Conversando sobre el mercado de lealtades


Por Segundo Imbert Brugal. 25 de enero de 2016 - 12:09 am -  
Creo que mi cotización en la bolsa de lealtades es bajita, equivalente a un viceconsulado en Tombuctú, y no perderían el tiempo conmigo.
Segundo Imbert Brugal

Segundo Imbert Brugal

Psiquiatra, observador socio- político, opinador. Aficionado a las artes y disciplinas intrascendentes de trascendencia intelectual.
Cómo se acuerdan comisiones  es cosa sabida, tiene normativa establecida.  Resulta menos claro el mercado de lealtades. Para aclararme pregunté a un  brillante intelectual, además de viejo amigo, si  entendía esos teje manejes.  Su respuesta,  pedagógica y terrestre, resultó esclarecedora.
Sin titubear, contestó  que era cómo cuando intentas encamarte con alguien. Averiguas el  pasado romántico  del objeto deseado; si es ligera de pierna ella o alegre de bragueta él, tanteas, y actúas. Si es muy puta o puto, se lo pides de inmediato. Pero en el mercado de lealtades tú no das la cara, lo hace otro por ti.
A recatados  y leales tienen que chulearlos con ayuda de alcahuetes  experimentados; ablandadores de principios expertos en seducción y promesas. Saben  pervertir y conocen al dedillo las debilidades humanas.
Comencé a entender el asunto de  gestionar adhesiones, cerebros, plumas, lealtades, espías y buscones. Es un arte rufianesco, perverso, ejecutado con precisión. El  dueño, el beneficiario de la conquista, no aparece en escena nunca, es un Don Juan oculto y  taimado.
A veces las cosas se complican y  aparecen  gente que resisten, de cierta dignidad. Individuos necios. A estos que  intentan ser íntegros se conducen  al  redil  sometiéndolos con artimañas de baja ralea.
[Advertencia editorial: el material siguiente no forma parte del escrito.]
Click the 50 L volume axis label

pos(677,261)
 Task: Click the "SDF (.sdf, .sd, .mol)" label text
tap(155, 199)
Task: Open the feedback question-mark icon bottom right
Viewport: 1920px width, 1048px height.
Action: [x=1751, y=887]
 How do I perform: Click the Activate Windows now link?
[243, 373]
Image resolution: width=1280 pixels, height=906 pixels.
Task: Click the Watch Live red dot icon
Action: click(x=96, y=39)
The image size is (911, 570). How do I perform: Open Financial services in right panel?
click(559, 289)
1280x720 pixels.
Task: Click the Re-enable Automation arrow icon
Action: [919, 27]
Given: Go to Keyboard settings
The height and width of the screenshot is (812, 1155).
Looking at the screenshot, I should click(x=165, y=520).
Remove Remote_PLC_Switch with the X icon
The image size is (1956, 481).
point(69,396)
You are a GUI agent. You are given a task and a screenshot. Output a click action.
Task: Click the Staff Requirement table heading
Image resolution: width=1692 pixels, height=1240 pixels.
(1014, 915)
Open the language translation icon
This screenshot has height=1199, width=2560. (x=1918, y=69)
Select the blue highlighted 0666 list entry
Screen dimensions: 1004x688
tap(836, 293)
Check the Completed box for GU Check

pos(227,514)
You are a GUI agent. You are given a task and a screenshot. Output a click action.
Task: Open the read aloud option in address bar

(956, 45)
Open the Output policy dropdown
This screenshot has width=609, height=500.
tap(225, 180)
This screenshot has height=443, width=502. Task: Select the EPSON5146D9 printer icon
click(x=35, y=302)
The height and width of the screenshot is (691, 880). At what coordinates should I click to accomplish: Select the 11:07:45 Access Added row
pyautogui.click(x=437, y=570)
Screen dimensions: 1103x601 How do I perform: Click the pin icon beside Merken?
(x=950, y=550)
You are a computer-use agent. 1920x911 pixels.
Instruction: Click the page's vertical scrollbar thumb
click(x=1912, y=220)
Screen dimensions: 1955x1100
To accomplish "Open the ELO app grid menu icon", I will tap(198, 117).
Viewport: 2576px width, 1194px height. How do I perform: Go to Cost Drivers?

Uno de esos trucos sucios  es  el chantaje: se tira de  gavetas obscenas, se desempolvan grabaciones, videos, documentos, pecados y secretos.  Luego,  un tercero, siempre un tercero,  susurra al oído una  advertencia sacudiéndole la entereza.
A otros,  les ofrecen el rescate de una quiebra,  de una deuda,  o redimirlos  de pobrezas insoportables. Extienden una mano redentora que, a partir del  momento en que la toman, pierden el libre albedrio. Dejaran detrás el agobio económico, pero pierden la vergüenza. 
Es un ritual antiguo,  arte de  maipiolos prestos a retozar   entre debilidades, ambiciones y dinero. Serpientes de paraísos efímeros.  Conquistadores de   putos y menos putos, al decir de mi amigo.  Ahora bien, la verdad sea dicha, también abundan aquellos que entregan la virtud sin necesitar rufianes. Se ofrecen antes de que se les ofrezca.
El tiempo de la conversación resultó breve, privándome de  escuchar  su opinión sobre el precio de cada cual, la tasación: un cheque fijo, una vivienda, pago en efectivo, contratos,  cargos grande o pequeños, un “no ha lugar”.  A ese valor,  supongo yo, se llega  después de un regateo, como en esas abarrotadas tiendas de la avenida Duarte.
Tampoco  dio  tiempo para entrar en el  capítulo de la  duración de   lealtades, ni al por qué  a unos se concede  el privilegio de darle la mano al Jefe y a otros no. Quedarán esos dos temas  para otra sobremesa cafeinada.
Creo que mi cotización en la bolsa de lealtades es  bajita, equivalente a un viceconsulado en Tombuctú, y no perderían el tiempo conmigo. Pero mi  agudo cachanchán  vale mucho, tanto como un ministerio con pensión y consultorías variadas, o un par de suculentas contratas. 
Espero que lo tienten. Así podrá contarme  de primera mano minucias de esa compra y venta. Sé que no es de los que se venden, aunque  seguro  disfrutará  la experiencia, y la oportunidad de mentarle la madreal correveidile que le manden a chulearlo.